* **给定文本**:
##########

当要解码的数字小于等于127时，直接返回结果。(这个设计是基于大部分数字都比较小于127，并且这个函数还是内联函数来提高效率)。

当待解码的数字大于127时，调用GetVarint32PtrFallback。

const char* GetVarint32PtrFallback(const char* p, const char* limit,
                                   uint32_t* value) {
  uint32_t result = 0;
  for (uint32_t shift = 0; shift <= 28 && p < limit; shift += 7) {
    uint32_t byte = *(reinterpret_cast<const uint8_t*>(p));
    p++;
    if (byte & 128) {
      // More bytes are present
      result |= ((byte & 127) << shift);
    } else {
      result |= (byte << shift);
      *value = result;
      return reinterpret_cast<const char*>(p);
    }
  }
  return nullptr;
}

Varint64的解码同理。

##########

* **提取材料**:
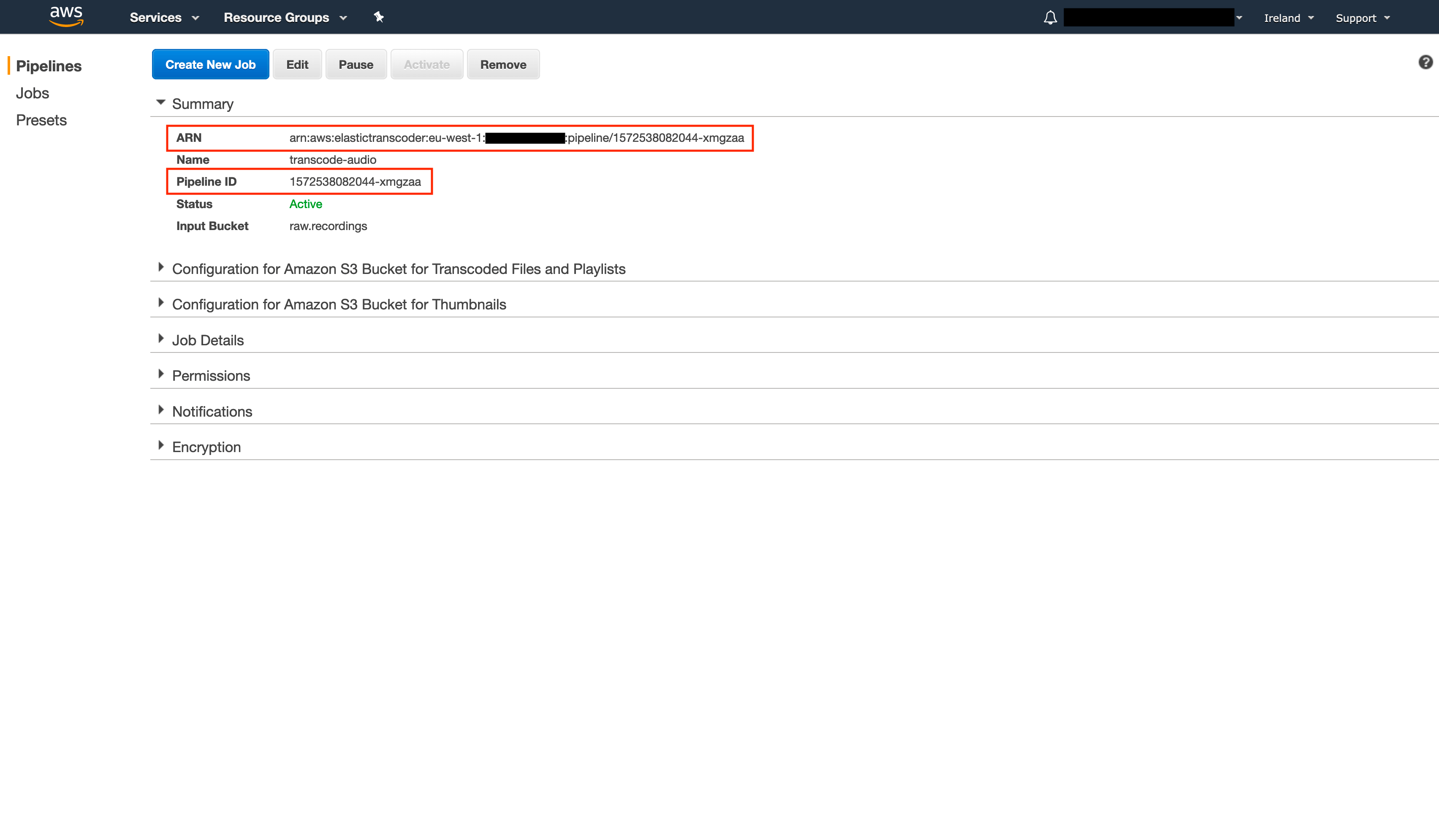
Task: Click the Create New Job button
Action: 210,65
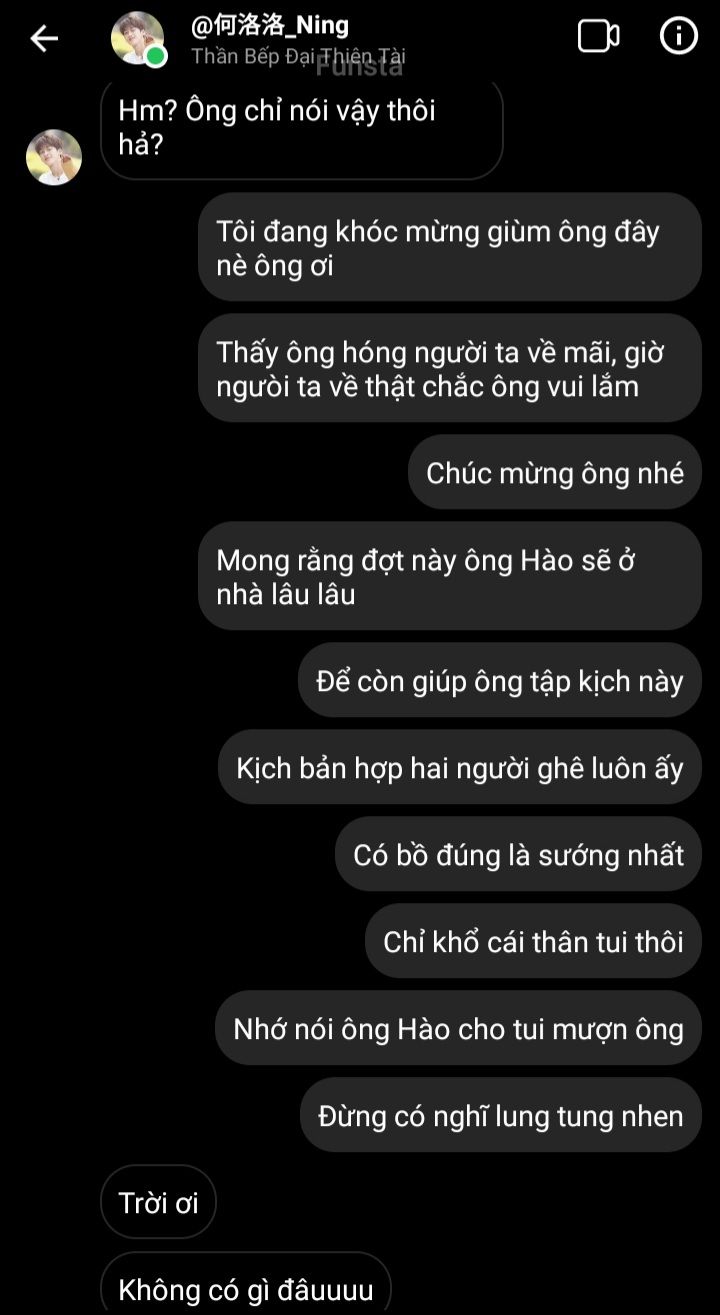Tap the message 'Có bồ đúng là sướng nhất'

pyautogui.click(x=518, y=854)
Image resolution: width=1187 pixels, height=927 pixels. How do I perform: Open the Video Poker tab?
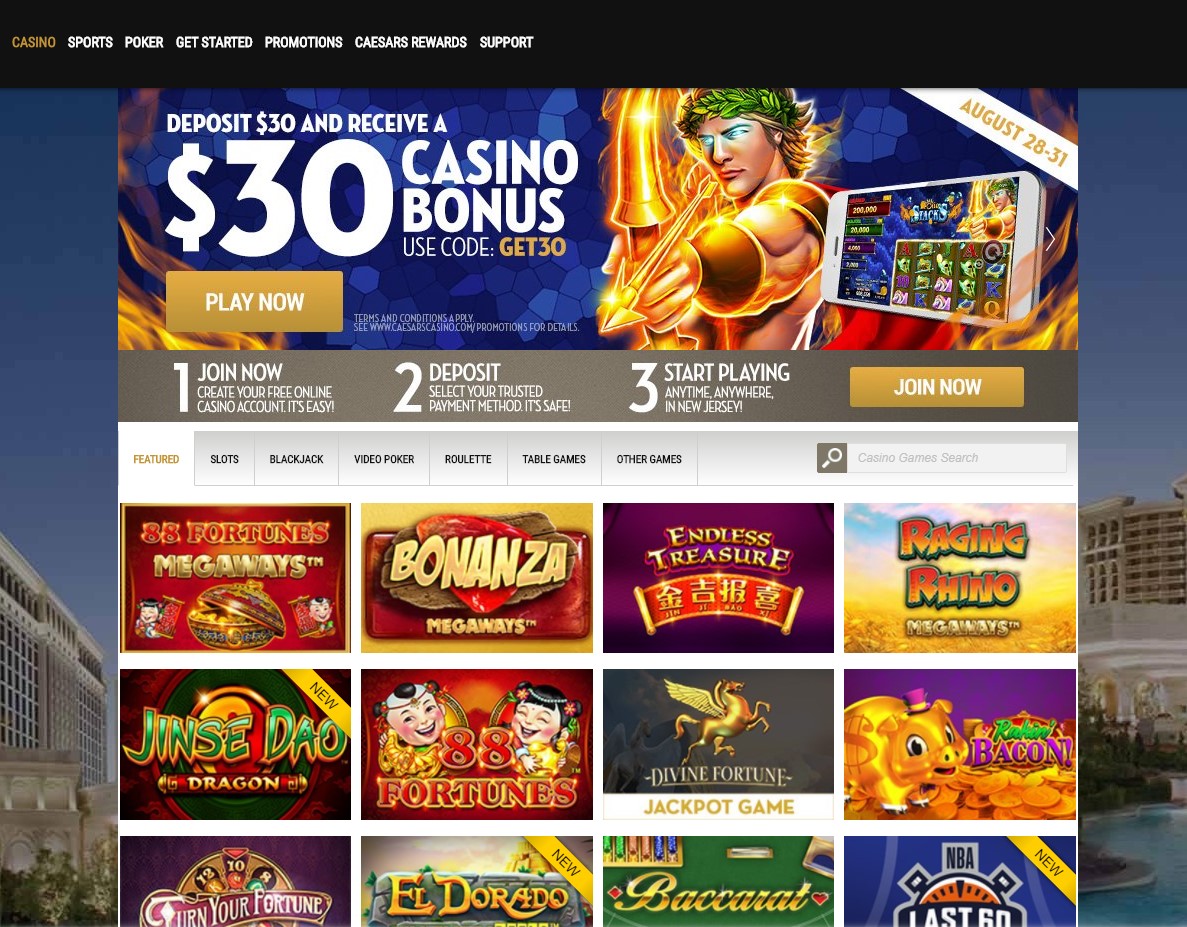coord(384,459)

##########

* **任务说明**:
请依据给定文本回答以下问题：
(a) 要解码的数字小于等于127时，会怎样处理？
(b) 待解码的数字大于127时，会调用哪个函数？
(c) 在GetVarint32PtrFallback的循环中，shift每次增加多少？

* **回答**:
(a) 直接返回结果。
(b) 调用GetVarint32PtrFallback。
(c) shift每次增加7。